## PROBLEM TO WORK ON
Output only the lines that run from the line holding "This screenshot has width=720, height=535." to the end of the data below, including both ends, without any pictures.

## SOURCE INFORMATION

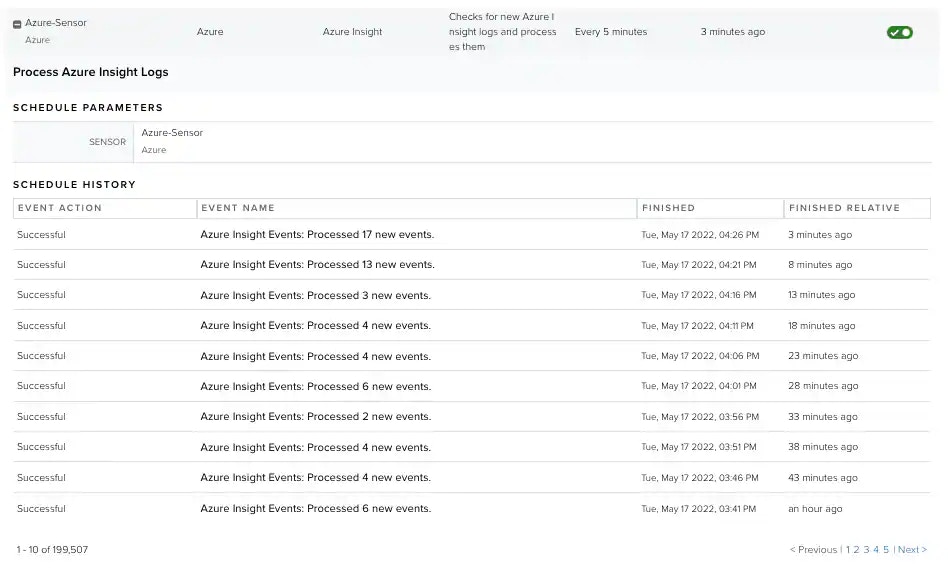Collapse the Azure-Sensor row with minus icon

click(x=17, y=25)

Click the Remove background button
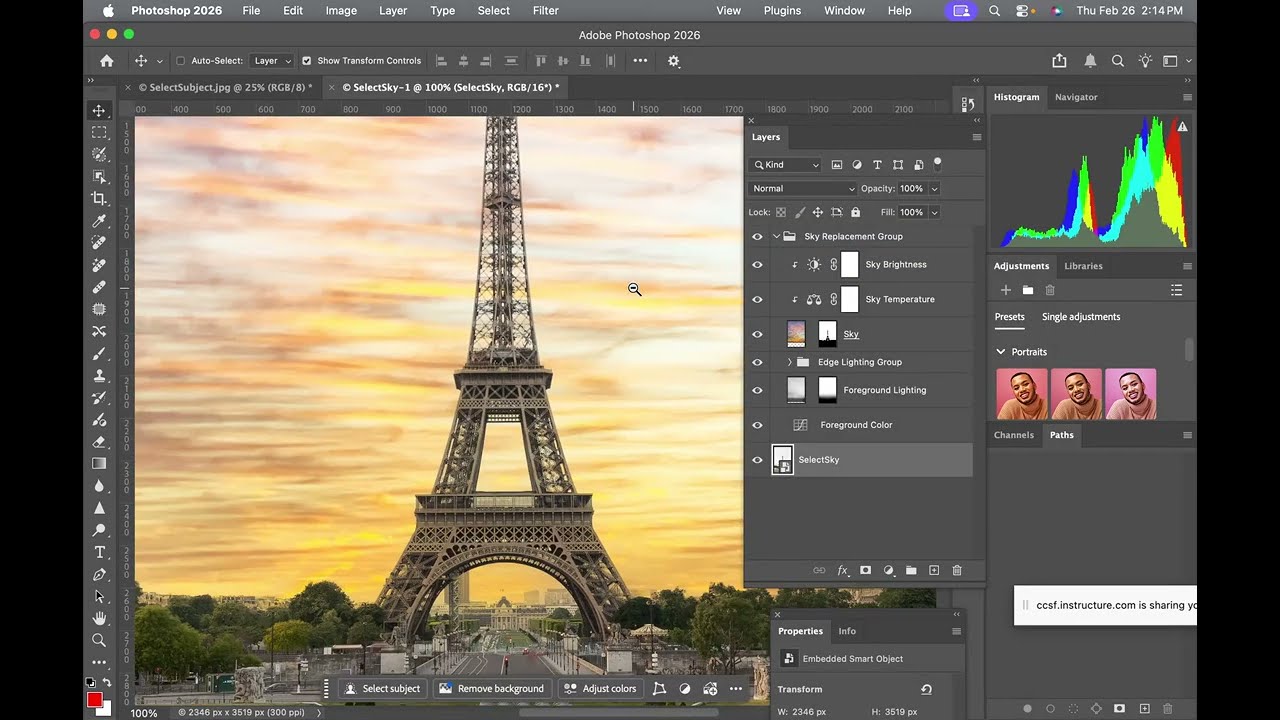point(491,689)
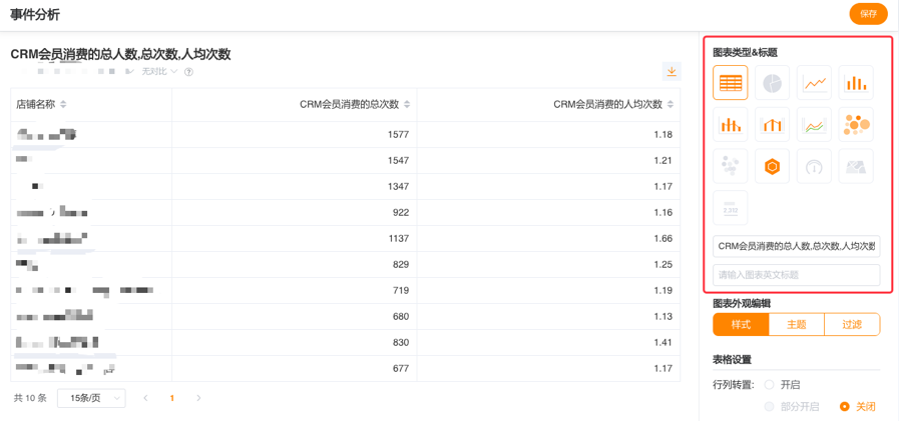
Task: Select the pie chart type icon
Action: (772, 83)
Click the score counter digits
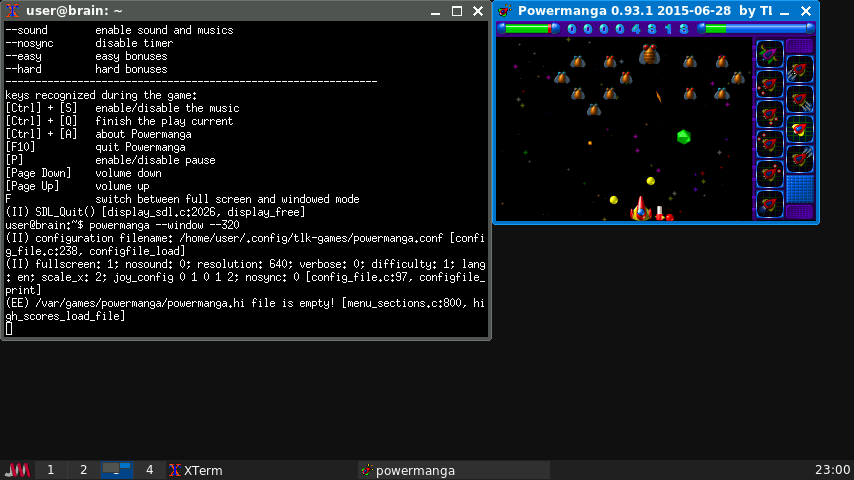 pos(628,29)
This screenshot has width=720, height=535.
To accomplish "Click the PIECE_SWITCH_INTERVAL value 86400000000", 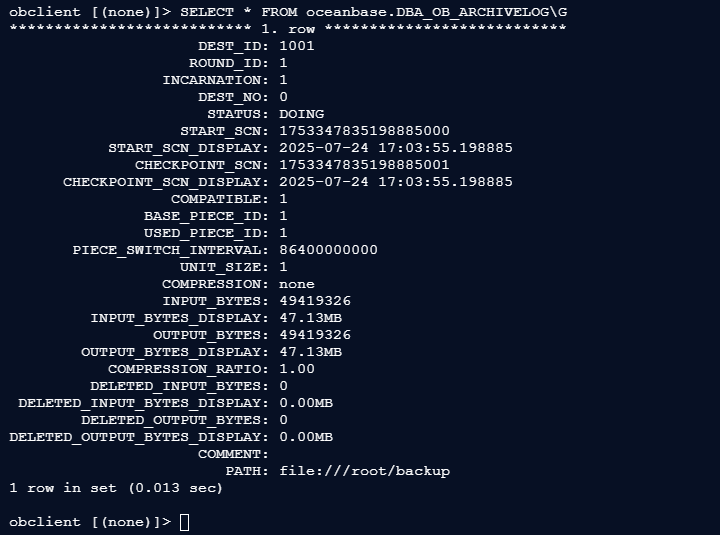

## PROBLEM SOLUTION
This screenshot has width=720, height=535.
To accomplish "Click the PIECE_SWITCH_INTERVAL value 86400000000", 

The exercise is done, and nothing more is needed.